What’s a token

Background

When you prompt a Large Language Model (LLM), it doesn’t analyze individual characters or words directly. Instead, before your input reaches the LLM, it is first converted into tokens. This is because these models excel at understanding statistical relationships between tokens and predicting the next token in a sequence.

Based on your prompt, the model processes x tokens, predicts the next token, resulting in x+1 tokens. It then predicts the next token again to reach x+2 tokens, and this process continues until a stopping condition is met.

Why Understanding Tokens is Important

If you ever use an LLM, especially programmatically through an API, the cost is usually measured per token (often per thousand or per million tokens for convenience). This is known as the ‘Token Price.’

Moreover, whether you’re hosting the model yourself or using one hosted by another company, there is a maximum number of tokens the model can handle in a single request. This limit is called the ‘Token Limit.’

When working with an LLM, it’s crucial to know the token limit and how it applies to you. This knowledge allows you to include as much relevant information as possible in your prompts, optimizing the responses and making the most out of the cost per token.

What is a Token?

A token is a group of characters, typically a common sequence of characters, which may or may not be part of a larger sequence. The definition of a token can vary because each model has its own unique tokenisation process.

Generally, a token can be as large as an entire English word. However, longer or less common words might be broken down into multiple tokens. On average, one token is about 4 characters, and roughly 100 tokens correspond to about 75 words.

Understanding tokens helps you better interact with LLMs, manage costs, and make the most efficient use of the model’s capabilities.

**Task item:** Quote the piece on tokens word for word, starting with "When working with" and going on through "about 75 words.".

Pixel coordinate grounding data
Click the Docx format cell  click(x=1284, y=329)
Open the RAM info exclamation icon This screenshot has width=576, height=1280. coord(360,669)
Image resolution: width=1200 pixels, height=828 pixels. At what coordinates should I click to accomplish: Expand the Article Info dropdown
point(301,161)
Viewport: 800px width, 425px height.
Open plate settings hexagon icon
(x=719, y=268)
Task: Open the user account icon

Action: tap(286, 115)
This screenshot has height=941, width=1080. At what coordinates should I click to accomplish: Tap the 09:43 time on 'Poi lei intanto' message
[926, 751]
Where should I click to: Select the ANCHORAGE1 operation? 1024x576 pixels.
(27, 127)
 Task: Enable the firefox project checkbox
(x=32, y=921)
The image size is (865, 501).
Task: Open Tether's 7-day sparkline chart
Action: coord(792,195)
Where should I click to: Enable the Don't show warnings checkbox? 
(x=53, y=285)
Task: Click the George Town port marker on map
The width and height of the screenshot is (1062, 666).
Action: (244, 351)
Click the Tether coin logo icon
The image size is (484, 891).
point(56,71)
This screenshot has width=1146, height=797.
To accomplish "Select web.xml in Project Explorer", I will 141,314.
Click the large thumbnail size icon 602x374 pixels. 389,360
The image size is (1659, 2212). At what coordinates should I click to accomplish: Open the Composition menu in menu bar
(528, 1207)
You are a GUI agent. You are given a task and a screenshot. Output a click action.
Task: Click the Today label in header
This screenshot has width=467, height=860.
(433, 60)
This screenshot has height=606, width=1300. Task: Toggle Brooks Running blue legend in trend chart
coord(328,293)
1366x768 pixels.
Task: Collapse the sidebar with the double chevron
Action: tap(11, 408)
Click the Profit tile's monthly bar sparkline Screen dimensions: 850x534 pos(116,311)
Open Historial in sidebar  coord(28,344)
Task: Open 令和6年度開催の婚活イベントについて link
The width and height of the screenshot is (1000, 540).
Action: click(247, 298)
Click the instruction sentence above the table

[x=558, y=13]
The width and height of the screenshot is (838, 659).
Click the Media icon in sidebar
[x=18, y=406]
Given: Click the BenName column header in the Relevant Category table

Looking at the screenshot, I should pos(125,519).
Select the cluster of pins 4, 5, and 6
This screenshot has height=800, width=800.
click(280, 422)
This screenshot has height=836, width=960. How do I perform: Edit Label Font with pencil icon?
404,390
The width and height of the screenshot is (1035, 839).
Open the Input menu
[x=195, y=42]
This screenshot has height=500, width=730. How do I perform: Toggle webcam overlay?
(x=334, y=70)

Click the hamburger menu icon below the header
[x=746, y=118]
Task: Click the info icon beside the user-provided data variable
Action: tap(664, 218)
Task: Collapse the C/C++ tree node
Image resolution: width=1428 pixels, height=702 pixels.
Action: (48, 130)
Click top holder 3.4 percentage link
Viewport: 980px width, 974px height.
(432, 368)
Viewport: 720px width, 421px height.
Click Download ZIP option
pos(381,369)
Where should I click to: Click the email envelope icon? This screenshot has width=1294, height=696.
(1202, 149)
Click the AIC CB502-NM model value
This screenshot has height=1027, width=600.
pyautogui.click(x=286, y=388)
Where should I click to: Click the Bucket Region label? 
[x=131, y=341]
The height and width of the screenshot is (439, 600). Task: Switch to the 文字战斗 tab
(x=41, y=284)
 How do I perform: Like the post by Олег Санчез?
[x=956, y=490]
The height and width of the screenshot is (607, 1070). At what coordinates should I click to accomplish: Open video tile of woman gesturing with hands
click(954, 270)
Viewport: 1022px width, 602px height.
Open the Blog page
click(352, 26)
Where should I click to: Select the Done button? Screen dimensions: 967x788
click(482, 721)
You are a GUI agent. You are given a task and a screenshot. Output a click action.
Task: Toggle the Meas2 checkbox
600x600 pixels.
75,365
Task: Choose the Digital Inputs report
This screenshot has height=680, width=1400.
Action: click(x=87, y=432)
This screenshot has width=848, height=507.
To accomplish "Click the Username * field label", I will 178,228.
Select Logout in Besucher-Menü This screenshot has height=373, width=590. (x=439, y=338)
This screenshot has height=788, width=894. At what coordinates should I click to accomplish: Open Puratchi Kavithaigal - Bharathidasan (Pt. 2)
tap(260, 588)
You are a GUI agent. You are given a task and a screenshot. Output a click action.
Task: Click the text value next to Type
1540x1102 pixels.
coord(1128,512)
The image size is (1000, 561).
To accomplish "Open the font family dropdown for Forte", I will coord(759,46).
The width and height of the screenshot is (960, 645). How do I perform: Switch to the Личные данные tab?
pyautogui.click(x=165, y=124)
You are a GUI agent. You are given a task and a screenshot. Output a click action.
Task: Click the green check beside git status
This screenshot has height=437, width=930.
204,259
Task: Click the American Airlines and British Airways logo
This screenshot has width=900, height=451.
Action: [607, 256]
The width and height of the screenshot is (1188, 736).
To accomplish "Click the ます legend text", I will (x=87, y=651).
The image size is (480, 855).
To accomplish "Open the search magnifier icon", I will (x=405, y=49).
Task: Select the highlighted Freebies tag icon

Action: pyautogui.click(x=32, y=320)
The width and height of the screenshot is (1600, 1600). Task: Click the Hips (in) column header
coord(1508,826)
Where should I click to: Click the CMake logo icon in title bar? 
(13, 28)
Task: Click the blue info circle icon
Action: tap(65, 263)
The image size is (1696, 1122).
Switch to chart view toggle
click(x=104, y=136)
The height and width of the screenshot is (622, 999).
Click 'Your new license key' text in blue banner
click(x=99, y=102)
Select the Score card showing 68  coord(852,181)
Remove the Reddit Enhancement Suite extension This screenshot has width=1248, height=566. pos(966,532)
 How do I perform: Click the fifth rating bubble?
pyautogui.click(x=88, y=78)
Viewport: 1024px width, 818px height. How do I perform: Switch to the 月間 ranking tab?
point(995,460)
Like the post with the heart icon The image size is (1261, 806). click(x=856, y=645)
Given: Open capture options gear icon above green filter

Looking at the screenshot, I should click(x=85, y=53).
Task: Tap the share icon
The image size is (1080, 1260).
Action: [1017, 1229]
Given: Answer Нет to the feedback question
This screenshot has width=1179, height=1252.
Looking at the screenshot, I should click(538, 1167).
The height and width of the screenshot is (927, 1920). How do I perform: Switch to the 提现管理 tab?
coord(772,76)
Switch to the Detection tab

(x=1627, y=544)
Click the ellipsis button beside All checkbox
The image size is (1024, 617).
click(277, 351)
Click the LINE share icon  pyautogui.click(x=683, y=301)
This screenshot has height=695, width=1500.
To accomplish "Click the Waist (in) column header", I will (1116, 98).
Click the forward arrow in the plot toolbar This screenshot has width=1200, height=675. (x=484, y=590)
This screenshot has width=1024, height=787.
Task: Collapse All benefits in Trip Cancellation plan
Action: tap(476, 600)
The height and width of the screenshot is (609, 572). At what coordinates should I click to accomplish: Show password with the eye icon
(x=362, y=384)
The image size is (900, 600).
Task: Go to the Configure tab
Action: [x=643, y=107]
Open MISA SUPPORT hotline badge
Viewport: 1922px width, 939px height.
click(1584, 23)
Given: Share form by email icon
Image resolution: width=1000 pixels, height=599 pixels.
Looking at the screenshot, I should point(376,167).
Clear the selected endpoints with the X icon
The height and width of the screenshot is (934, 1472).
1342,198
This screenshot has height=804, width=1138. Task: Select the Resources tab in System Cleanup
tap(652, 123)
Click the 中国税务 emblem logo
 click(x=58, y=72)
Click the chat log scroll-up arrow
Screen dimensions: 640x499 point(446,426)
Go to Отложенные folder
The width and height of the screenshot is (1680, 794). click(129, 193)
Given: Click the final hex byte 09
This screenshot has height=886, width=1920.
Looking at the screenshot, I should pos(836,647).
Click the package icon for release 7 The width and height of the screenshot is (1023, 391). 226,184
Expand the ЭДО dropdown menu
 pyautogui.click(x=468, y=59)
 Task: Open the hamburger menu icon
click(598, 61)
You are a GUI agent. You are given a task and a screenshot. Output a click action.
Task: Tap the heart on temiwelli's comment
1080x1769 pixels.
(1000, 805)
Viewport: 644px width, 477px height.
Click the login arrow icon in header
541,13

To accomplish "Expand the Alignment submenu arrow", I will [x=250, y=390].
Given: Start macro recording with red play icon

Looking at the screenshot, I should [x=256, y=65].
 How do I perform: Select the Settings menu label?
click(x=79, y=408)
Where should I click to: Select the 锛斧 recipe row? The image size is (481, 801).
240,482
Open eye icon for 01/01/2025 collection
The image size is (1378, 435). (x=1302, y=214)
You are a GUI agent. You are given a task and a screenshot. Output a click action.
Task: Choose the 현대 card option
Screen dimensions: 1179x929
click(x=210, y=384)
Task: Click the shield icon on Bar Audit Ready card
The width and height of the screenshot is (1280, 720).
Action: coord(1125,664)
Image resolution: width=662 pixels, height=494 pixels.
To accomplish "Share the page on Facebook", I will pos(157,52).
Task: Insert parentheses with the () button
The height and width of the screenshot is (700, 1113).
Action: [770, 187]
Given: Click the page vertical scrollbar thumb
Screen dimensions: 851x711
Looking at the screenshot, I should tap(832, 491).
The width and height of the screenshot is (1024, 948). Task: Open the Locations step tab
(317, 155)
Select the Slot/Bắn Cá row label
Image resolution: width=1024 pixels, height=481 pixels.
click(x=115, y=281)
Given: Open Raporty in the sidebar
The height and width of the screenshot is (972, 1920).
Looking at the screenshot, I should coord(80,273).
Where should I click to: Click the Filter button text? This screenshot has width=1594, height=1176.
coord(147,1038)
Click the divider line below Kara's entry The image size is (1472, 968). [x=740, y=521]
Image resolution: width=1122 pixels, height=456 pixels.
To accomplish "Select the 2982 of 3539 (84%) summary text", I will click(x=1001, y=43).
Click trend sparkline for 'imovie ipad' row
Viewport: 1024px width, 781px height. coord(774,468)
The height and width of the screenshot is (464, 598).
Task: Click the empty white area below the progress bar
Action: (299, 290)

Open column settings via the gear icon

**Result for this task:**
When working with an LLM, it’s crucial to know the token limit and how it applies to you. This knowledge allows you to include as much relevant information as possible in your prompts, optimizing the responses and making the most out of the cost per token.

What is a Token?

A token is a group of characters, typically a common sequence of characters, which may or may not be part of a larger sequence. The definition of a token can vary because each model has its own unique tokenisation process.

Generally, a token can be as large as an entire English word. However, longer or less common words might be broken down into multiple tokens. On average, one token is about 4 characters, and roughly 100 tokens correspond to about 75 words.